Instructions for the task: Retype all of the data. Every line must match exactly.

Supplied material:
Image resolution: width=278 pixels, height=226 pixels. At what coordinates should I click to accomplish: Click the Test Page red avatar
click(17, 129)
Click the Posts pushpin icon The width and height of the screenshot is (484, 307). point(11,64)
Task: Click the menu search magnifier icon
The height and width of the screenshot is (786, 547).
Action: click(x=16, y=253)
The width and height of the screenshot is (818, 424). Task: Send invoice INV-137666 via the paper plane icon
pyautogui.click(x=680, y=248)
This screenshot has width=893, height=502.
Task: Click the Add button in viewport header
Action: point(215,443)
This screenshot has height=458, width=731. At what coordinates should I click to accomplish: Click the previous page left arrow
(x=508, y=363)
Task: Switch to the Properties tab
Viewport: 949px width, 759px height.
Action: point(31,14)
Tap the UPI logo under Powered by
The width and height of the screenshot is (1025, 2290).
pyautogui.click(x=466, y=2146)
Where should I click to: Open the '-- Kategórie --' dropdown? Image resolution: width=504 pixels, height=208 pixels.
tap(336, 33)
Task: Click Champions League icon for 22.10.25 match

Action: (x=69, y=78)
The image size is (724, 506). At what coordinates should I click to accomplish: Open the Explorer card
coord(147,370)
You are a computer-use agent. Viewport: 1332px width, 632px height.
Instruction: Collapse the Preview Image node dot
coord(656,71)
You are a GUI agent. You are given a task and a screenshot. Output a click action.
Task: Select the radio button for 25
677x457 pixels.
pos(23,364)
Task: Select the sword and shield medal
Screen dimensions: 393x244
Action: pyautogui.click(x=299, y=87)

Output for this task:
Image resolution: width=278 pixels, height=226 pixels. At what coordinates should I click to accomplish: Click the Test Page red avatar
click(17, 129)
Click the Posts pushpin icon The width and height of the screenshot is (484, 307). point(11,64)
Task: Click the menu search magnifier icon
The height and width of the screenshot is (786, 547).
Action: click(x=16, y=253)
The width and height of the screenshot is (818, 424). Task: Send invoice INV-137666 via the paper plane icon
pyautogui.click(x=680, y=248)
This screenshot has width=893, height=502.
Task: Click the Add button in viewport header
Action: point(215,443)
This screenshot has height=458, width=731. At what coordinates should I click to accomplish: Click the previous page left arrow
(x=508, y=363)
Task: Switch to the Properties tab
Viewport: 949px width, 759px height.
Action: point(31,14)
Tap the UPI logo under Powered by
The width and height of the screenshot is (1025, 2290).
pyautogui.click(x=466, y=2146)
Where should I click to: Open the '-- Kategórie --' dropdown? Image resolution: width=504 pixels, height=208 pixels.
tap(336, 33)
Task: Click Champions League icon for 22.10.25 match

Action: (x=69, y=78)
The image size is (724, 506). At what coordinates should I click to accomplish: Open the Explorer card
coord(147,370)
You are a computer-use agent. Viewport: 1332px width, 632px height.
Instruction: Collapse the Preview Image node dot
coord(656,71)
You are a GUI agent. You are given a task and a screenshot. Output a click action.
Task: Select the radio button for 25
677x457 pixels.
pos(23,364)
Task: Select the sword and shield medal
Screen dimensions: 393x244
Action: pyautogui.click(x=299, y=87)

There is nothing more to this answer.